→ What to produce
Exactly as written, transcribe the data that follows.

→ Information shown
==========
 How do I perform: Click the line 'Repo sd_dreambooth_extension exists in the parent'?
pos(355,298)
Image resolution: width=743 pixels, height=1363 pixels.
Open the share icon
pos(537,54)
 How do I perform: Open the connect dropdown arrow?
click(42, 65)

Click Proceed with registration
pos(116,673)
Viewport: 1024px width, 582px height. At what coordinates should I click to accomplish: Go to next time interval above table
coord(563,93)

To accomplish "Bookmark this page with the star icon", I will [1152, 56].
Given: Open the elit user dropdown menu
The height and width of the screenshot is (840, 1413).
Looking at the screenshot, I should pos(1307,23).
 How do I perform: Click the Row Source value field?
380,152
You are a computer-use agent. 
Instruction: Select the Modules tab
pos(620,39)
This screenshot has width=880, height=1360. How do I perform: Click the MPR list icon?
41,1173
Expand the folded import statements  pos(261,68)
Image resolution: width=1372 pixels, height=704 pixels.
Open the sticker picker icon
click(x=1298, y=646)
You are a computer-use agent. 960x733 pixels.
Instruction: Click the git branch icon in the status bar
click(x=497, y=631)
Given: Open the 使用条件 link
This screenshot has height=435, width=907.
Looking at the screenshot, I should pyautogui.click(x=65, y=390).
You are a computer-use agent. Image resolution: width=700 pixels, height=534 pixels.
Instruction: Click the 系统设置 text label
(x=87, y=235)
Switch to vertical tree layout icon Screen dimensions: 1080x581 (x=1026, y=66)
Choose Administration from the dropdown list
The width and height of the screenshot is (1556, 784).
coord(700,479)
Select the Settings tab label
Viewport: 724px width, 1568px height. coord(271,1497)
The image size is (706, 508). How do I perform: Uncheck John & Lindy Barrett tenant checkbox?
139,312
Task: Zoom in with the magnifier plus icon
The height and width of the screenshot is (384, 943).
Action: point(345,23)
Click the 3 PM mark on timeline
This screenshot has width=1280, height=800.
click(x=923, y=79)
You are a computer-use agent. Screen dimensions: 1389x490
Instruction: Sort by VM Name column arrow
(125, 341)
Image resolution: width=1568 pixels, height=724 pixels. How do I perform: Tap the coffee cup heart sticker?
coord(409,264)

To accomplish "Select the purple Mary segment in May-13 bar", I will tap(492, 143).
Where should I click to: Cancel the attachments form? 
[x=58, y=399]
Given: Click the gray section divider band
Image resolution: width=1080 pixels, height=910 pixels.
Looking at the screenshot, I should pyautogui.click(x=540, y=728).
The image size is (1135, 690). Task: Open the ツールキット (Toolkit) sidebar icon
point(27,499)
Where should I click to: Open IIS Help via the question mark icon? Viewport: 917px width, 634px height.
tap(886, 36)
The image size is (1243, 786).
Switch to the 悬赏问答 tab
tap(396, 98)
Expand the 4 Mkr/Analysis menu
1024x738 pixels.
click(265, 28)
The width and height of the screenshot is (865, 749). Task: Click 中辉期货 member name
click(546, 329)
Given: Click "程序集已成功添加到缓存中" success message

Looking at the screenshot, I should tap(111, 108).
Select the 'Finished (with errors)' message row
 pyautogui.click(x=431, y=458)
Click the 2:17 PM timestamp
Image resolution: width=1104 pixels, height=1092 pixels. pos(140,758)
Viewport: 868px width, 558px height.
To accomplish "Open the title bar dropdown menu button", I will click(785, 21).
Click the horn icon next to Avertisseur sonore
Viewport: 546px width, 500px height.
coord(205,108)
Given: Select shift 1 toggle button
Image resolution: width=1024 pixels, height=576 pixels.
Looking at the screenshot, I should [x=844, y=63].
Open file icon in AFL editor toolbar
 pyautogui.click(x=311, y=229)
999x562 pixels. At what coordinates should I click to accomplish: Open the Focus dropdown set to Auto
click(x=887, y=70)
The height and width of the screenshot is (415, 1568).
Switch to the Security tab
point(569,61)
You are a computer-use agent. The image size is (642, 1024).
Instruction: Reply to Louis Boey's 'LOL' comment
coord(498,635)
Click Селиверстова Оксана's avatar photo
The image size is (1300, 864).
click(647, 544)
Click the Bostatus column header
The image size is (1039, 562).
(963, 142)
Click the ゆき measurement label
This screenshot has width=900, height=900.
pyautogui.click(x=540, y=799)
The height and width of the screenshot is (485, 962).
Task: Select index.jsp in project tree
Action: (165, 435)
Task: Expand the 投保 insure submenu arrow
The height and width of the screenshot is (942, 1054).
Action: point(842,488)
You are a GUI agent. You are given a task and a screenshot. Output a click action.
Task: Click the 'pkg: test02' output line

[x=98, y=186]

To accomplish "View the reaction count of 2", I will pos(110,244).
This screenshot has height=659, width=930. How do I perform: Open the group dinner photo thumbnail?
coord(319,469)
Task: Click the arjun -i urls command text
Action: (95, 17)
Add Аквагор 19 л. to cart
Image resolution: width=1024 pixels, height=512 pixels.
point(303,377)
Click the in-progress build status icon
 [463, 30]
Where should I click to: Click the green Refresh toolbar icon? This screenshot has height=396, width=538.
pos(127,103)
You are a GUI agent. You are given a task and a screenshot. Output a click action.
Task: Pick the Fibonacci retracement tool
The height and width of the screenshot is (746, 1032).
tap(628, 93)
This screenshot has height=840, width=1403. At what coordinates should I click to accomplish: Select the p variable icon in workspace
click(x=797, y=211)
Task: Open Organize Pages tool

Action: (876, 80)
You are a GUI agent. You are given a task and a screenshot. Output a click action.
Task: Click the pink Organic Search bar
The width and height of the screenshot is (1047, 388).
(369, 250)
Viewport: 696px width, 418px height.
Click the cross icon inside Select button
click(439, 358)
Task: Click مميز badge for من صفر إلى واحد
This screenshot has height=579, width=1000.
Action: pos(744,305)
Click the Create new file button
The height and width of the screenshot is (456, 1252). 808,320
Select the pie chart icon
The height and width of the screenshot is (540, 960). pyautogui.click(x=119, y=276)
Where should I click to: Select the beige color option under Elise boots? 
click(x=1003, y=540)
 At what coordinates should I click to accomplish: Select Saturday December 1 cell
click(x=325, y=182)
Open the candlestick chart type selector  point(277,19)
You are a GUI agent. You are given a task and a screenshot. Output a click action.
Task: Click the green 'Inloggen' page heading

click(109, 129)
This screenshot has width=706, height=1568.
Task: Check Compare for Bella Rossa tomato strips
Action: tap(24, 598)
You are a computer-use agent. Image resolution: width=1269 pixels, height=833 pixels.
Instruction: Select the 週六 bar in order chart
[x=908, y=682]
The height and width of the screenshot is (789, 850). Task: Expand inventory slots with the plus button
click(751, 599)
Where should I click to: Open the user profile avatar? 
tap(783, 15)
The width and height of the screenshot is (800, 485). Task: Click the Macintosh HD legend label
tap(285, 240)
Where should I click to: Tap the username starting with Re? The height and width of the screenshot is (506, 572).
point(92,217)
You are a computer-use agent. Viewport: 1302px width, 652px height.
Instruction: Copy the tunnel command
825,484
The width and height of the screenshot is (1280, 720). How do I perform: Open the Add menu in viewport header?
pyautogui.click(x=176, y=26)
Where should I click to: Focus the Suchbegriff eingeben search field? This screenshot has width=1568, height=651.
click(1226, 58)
==========
→ Exercise solution
 How do I perform: Click the line 'Repo sd_dreambooth_extension exists in the parent'?
pos(355,298)
Image resolution: width=743 pixels, height=1363 pixels.
Open the share icon
pos(537,54)
 How do I perform: Open the connect dropdown arrow?
click(42, 65)

Click Proceed with registration
pos(116,673)
Viewport: 1024px width, 582px height. At what coordinates should I click to accomplish: Go to next time interval above table
coord(563,93)

To accomplish "Bookmark this page with the star icon", I will [1152, 56].
Given: Open the elit user dropdown menu
The height and width of the screenshot is (840, 1413).
Looking at the screenshot, I should pos(1307,23).
 How do I perform: Click the Row Source value field?
380,152
You are a computer-use agent. 
Instruction: Select the Modules tab
pos(620,39)
This screenshot has width=880, height=1360. How do I perform: Click the MPR list icon?
41,1173
Expand the folded import statements  pos(261,68)
Image resolution: width=1372 pixels, height=704 pixels.
Open the sticker picker icon
click(x=1298, y=646)
You are a computer-use agent. 960x733 pixels.
Instruction: Click the git branch icon in the status bar
click(x=497, y=631)
Given: Open the 使用条件 link
This screenshot has height=435, width=907.
Looking at the screenshot, I should pyautogui.click(x=65, y=390).
You are a computer-use agent. Image resolution: width=700 pixels, height=534 pixels.
Instruction: Click the 系统设置 text label
(x=87, y=235)
Switch to vertical tree layout icon Screen dimensions: 1080x581 (x=1026, y=66)
Choose Administration from the dropdown list
The width and height of the screenshot is (1556, 784).
coord(700,479)
Select the Settings tab label
Viewport: 724px width, 1568px height. coord(271,1497)
The image size is (706, 508). How do I perform: Uncheck John & Lindy Barrett tenant checkbox?
139,312
Task: Zoom in with the magnifier plus icon
The height and width of the screenshot is (384, 943).
Action: point(345,23)
Click the 3 PM mark on timeline
This screenshot has width=1280, height=800.
click(x=923, y=79)
You are a computer-use agent. Screen dimensions: 1389x490
Instruction: Sort by VM Name column arrow
(125, 341)
Image resolution: width=1568 pixels, height=724 pixels. How do I perform: Tap the coffee cup heart sticker?
coord(409,264)

To accomplish "Select the purple Mary segment in May-13 bar", I will tap(492, 143).
Where should I click to: Cancel the attachments form? 
[x=58, y=399]
Given: Click the gray section divider band
Image resolution: width=1080 pixels, height=910 pixels.
Looking at the screenshot, I should pyautogui.click(x=540, y=728).
The image size is (1135, 690). Task: Open the ツールキット (Toolkit) sidebar icon
point(27,499)
Where should I click to: Open IIS Help via the question mark icon? Viewport: 917px width, 634px height.
tap(886, 36)
The image size is (1243, 786).
Switch to the 悬赏问答 tab
tap(396, 98)
Expand the 4 Mkr/Analysis menu
1024x738 pixels.
click(265, 28)
The width and height of the screenshot is (865, 749). Task: Click 中辉期货 member name
click(546, 329)
Given: Click "程序集已成功添加到缓存中" success message

Looking at the screenshot, I should tap(111, 108).
Select the 'Finished (with errors)' message row
 pyautogui.click(x=431, y=458)
Click the 2:17 PM timestamp
Image resolution: width=1104 pixels, height=1092 pixels. pos(140,758)
Viewport: 868px width, 558px height.
To accomplish "Open the title bar dropdown menu button", I will click(785, 21).
Click the horn icon next to Avertisseur sonore
Viewport: 546px width, 500px height.
coord(205,108)
Given: Select shift 1 toggle button
Image resolution: width=1024 pixels, height=576 pixels.
Looking at the screenshot, I should [x=844, y=63].
Open file icon in AFL editor toolbar
 pyautogui.click(x=311, y=229)
999x562 pixels. At what coordinates should I click to accomplish: Open the Focus dropdown set to Auto
click(x=887, y=70)
The height and width of the screenshot is (415, 1568).
Switch to the Security tab
point(569,61)
You are a computer-use agent. The image size is (642, 1024).
Instruction: Reply to Louis Boey's 'LOL' comment
coord(498,635)
Click Селиверстова Оксана's avatar photo
The image size is (1300, 864).
click(647, 544)
Click the Bostatus column header
The image size is (1039, 562).
(963, 142)
Click the ゆき measurement label
This screenshot has width=900, height=900.
pyautogui.click(x=540, y=799)
The height and width of the screenshot is (485, 962).
Task: Select index.jsp in project tree
Action: (165, 435)
Task: Expand the 投保 insure submenu arrow
The height and width of the screenshot is (942, 1054).
Action: point(842,488)
You are a GUI agent. You are given a task and a screenshot. Output a click action.
Task: Click the 'pkg: test02' output line

[x=98, y=186]

To accomplish "View the reaction count of 2", I will pos(110,244).
This screenshot has height=659, width=930. How do I perform: Open the group dinner photo thumbnail?
coord(319,469)
Task: Click the arjun -i urls command text
Action: (95, 17)
Add Аквагор 19 л. to cart
Image resolution: width=1024 pixels, height=512 pixels.
point(303,377)
Click the in-progress build status icon
 [463, 30]
Where should I click to: Click the green Refresh toolbar icon? This screenshot has height=396, width=538.
pos(127,103)
You are a GUI agent. You are given a task and a screenshot. Output a click action.
Task: Pick the Fibonacci retracement tool
The height and width of the screenshot is (746, 1032).
tap(628, 93)
This screenshot has height=840, width=1403. At what coordinates should I click to accomplish: Select the p variable icon in workspace
click(x=797, y=211)
Task: Open Organize Pages tool

Action: (876, 80)
You are a GUI agent. You are given a task and a screenshot. Output a click action.
Task: Click the pink Organic Search bar
The width and height of the screenshot is (1047, 388).
(369, 250)
Viewport: 696px width, 418px height.
Click the cross icon inside Select button
click(439, 358)
Task: Click مميز badge for من صفر إلى واحد
This screenshot has height=579, width=1000.
Action: pos(744,305)
Click the Create new file button
The height and width of the screenshot is (456, 1252). 808,320
Select the pie chart icon
The height and width of the screenshot is (540, 960). pyautogui.click(x=119, y=276)
Where should I click to: Select the beige color option under Elise boots? 
click(x=1003, y=540)
 At what coordinates should I click to accomplish: Select Saturday December 1 cell
click(x=325, y=182)
Open the candlestick chart type selector  point(277,19)
You are a GUI agent. You are given a task and a screenshot. Output a click action.
Task: Click the green 'Inloggen' page heading

click(109, 129)
This screenshot has width=706, height=1568.
Task: Check Compare for Bella Rossa tomato strips
Action: tap(24, 598)
You are a computer-use agent. Image resolution: width=1269 pixels, height=833 pixels.
Instruction: Select the 週六 bar in order chart
[x=908, y=682]
The height and width of the screenshot is (789, 850). Task: Expand inventory slots with the plus button
click(751, 599)
Where should I click to: Open the user profile avatar? 
tap(783, 15)
The width and height of the screenshot is (800, 485). Task: Click the Macintosh HD legend label
tap(285, 240)
Where should I click to: Tap the username starting with Re? The height and width of the screenshot is (506, 572).
point(92,217)
You are a computer-use agent. Viewport: 1302px width, 652px height.
Instruction: Copy the tunnel command
825,484
The width and height of the screenshot is (1280, 720). How do I perform: Open the Add menu in viewport header?
pyautogui.click(x=176, y=26)
Where should I click to: Focus the Suchbegriff eingeben search field? This screenshot has width=1568, height=651.
click(1226, 58)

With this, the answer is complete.